[Text under study]

A toxic bloom of Nodularia spumigena Mertens in Orielton Lagoon, Tasmania
GJ Jones, SI Blackburn and NS Parker
Australian Journal of Marine and Freshwater Research
45(5) 787 - 800
A bloom of Nodularia spumigena Mertens occurred in Orielton Lagoon, Tasmania, a shallow, eutrophic coastal embayment, between December 1992 and March 1993. The N. spumigena bloom was preceded by a eustigmatophyte bloom and was followed in March-April 1993 by a bloom of the diatoms Nitzschia closterium (Ehrenb.) Smith and Chaetoceros socialis Lauder. The Nodularia spumigena bloom may have been stimulated by low salinity (15-20 g kg-1) in the lagoon during December and January. Culture experiments with N. spumigena strains isolated from the lagoon showed best growth at salinities between 0 and 24 g kg-1 and less optimal growth at a salinity of 35 g kg-1. Akinete production in culture was positively correlated (P < 0.001) with increasing salinity of growth media. The collapse of the N. spumigena population may have been triggered by decreasing water temperature in March, although this cannot be conclusively proven with the limited physico-chemical data available. High-performance liquid chromatographic (HPLC) analyses of bloom samples showed high concentrations (2000-3500 µg g-1 dry weight) of the cyclic pentapeptide hepatotoxin nodularin in samples collected during the peak of the N. spumigena bloom in January and February. Nodularin content of the bloom decreased as the population declined, owing to the decrease in abundance of N. spumigena and the release of nodularin by dying cells. A culture of N. spumigena isolated from Orielton Lagoon produced nodularin at concentrations comparable to those observed in field samples. A second HPLC peak, eluting very close to nodularin and with a similar ultraviolet spectrum, was observed in some field samples. This compound may be the ADDA-C8 stereoisomer of nodularin.

[/Text under study]
[Collected data]

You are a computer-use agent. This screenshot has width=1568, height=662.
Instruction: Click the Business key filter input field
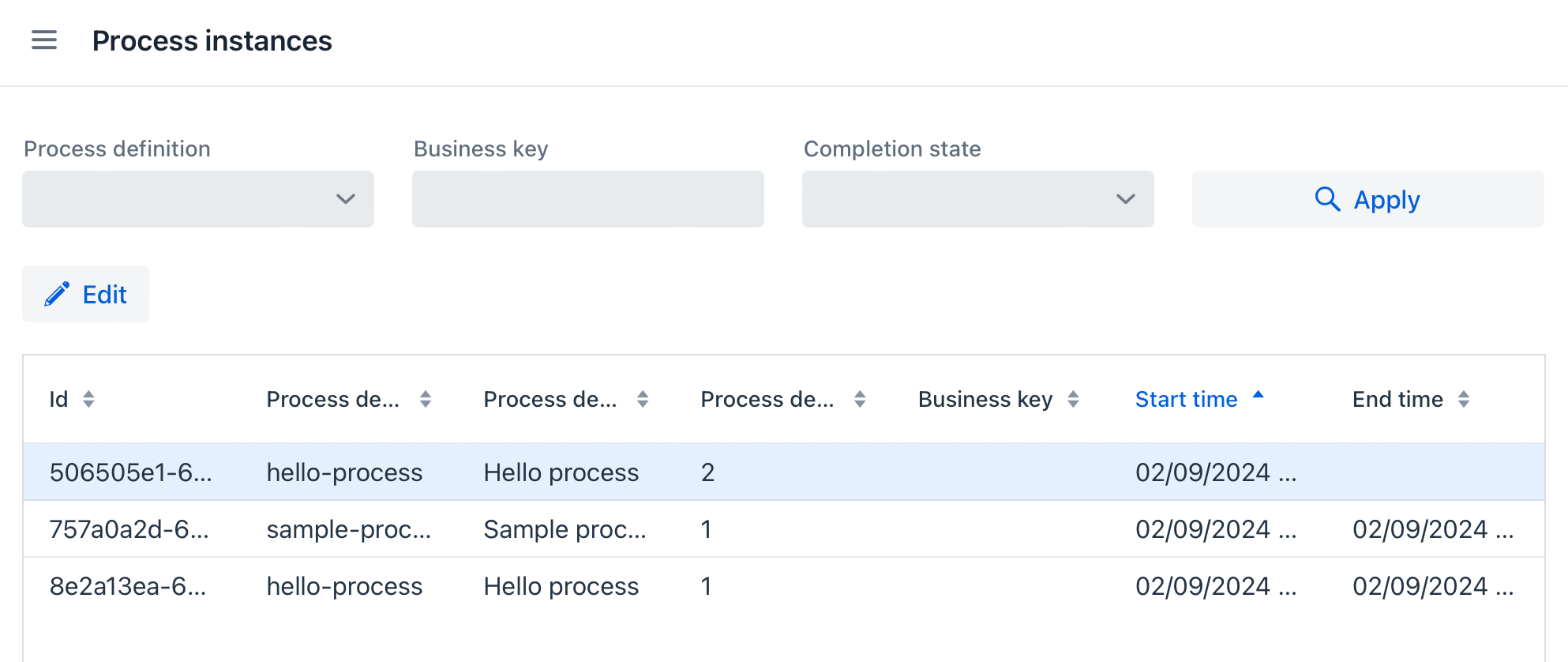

[/Collected data]

**What is needed**
List every species that the abstract on the Orielton Lagoon bloom names by its two-part scientific name.

**Answer to this problem**
Nodularia spumigena, Nitzschia closterium, Chaetoceros socialis